■ Work task
Across the listing below, work out how many lines include the word "computer". Give the number alone.

■ Input records
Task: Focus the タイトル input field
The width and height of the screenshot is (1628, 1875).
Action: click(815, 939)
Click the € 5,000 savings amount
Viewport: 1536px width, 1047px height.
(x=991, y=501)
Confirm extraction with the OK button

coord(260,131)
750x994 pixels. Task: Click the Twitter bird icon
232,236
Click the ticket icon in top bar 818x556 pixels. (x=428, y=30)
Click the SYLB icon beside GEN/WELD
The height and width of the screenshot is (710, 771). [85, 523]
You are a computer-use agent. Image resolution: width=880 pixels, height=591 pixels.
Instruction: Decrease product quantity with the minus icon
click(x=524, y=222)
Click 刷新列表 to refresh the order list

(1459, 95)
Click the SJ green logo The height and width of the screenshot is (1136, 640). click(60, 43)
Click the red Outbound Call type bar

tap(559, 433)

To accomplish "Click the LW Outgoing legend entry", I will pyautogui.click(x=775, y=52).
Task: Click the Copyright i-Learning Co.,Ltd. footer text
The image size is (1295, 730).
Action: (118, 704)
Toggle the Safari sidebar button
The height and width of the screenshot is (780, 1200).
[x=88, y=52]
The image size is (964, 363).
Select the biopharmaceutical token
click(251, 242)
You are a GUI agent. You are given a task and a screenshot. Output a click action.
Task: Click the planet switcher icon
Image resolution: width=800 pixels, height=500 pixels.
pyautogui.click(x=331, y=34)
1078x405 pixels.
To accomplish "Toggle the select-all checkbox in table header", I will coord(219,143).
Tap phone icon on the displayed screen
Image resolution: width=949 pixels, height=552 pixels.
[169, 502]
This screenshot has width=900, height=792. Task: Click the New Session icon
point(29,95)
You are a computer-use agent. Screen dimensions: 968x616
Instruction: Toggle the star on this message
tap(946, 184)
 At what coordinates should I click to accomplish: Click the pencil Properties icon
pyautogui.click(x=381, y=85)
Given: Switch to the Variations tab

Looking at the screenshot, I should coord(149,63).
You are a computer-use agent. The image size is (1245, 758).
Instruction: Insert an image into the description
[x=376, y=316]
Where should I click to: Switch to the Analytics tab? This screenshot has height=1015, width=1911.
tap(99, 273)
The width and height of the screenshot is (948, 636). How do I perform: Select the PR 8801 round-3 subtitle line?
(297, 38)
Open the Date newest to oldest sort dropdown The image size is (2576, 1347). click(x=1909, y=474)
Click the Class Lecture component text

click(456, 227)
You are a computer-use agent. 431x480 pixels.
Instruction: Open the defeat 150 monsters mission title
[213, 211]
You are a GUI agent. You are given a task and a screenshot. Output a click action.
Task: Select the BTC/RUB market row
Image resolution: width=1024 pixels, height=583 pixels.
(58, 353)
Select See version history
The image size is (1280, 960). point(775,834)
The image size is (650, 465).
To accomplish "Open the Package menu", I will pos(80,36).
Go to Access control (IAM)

■ Expected answer
4